There was a time I loved architecture, really, truly. My freshman year of college was the best year of my life because I was surrounded by people who shared my passion for art and architecture. We went to the local Museum District and gawked over exquisite handrails and clever wall detailing. These were my people. My collection of architecture books from those years prove my love for it was once genuine. But somewhere along the way, I either burned out or got burned. To this day I can't tell you where I went wrong. Maybe things would have been different if I'd never experienced depression. But as it was, I fell deeply out of love with architecture. 

Then there was my newfound love of writing--it made me happy, at least for a couple hours every weekend at that coffee shop. During my twelve-hour days of architecture studio all week I looked forward to those few precious hours I'd have to write. Writing just made me feel better, it was that plain and simple. I could say anything I wanted. I could cry or rage or complain or hope. I could just be. I could imagine a different life, one where I was happy. 

But what did I expect to do with that $250,000 degree? Change the entire course of my life so I could write? Seriously? That was no real-world endeavor, at least not to my family full of engineers, scientists, and medical professionals. 

And so I drank, to silence the new voice in the back of my head telling me to dare to follow my dreams anyway.

I started cutting myself as well, but I'll save that story for another post. 

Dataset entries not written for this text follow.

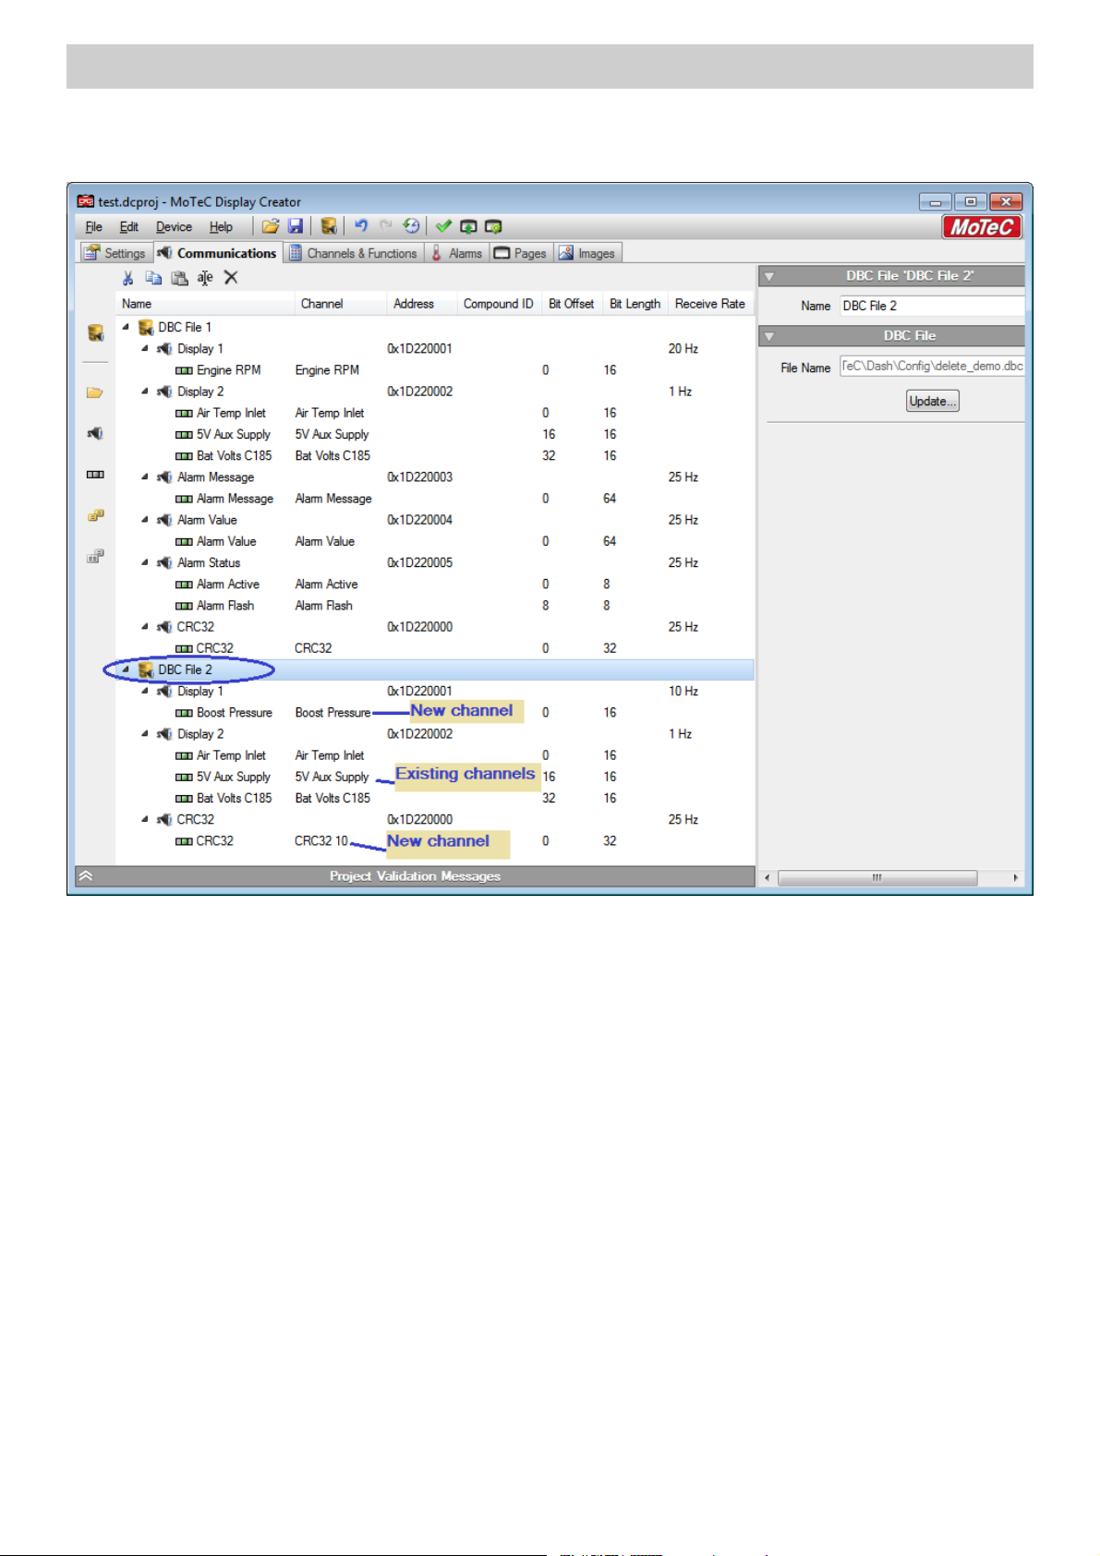Collapse the DBC File 1 tree node
This screenshot has width=1100, height=1556.
[126, 327]
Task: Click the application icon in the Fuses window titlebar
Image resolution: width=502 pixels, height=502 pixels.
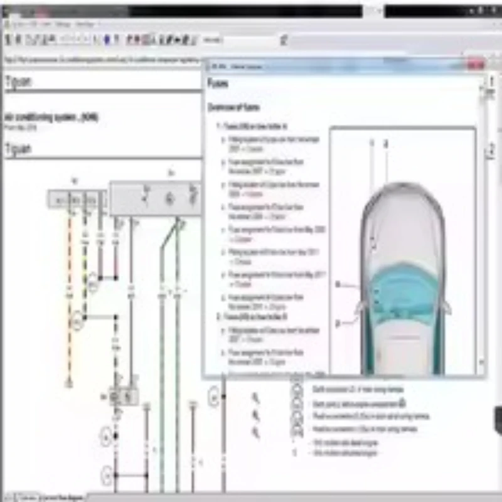Action: [211, 65]
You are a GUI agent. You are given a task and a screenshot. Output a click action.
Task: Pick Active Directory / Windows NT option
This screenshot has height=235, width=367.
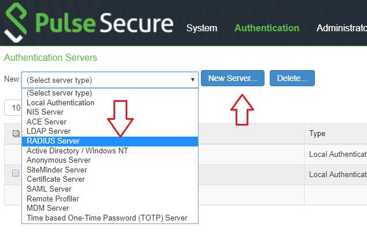click(77, 150)
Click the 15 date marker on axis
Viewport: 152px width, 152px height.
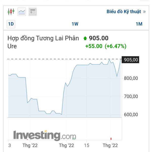click(87, 145)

Over my twenties my drinking expanded from beer and margaritas at Mexican restaurants to box wine (because it felt more dignified and less like being an alcoholic) at home to vodka sodas at clubs until I finally kept a full bar at home, having long ditched the Australian boyfriend for the better support system of white Russians, straight tequila, whiskey, or my poison of choice, the big 1.5 liter bottles of wine.

It seemed like every direction I looked, there was a reason to drink. Sometimes I wonder if I stood a chance at all of avoiding alcoholism, especially once you throw in the addiction gene on both sides of the family. Or maybe that's all just a big excuse for why I failed so miserably at fighting it for so many years. 

By age 25 my love was easily found in a glass, night after night, and always alone except for the voice in the back of my head.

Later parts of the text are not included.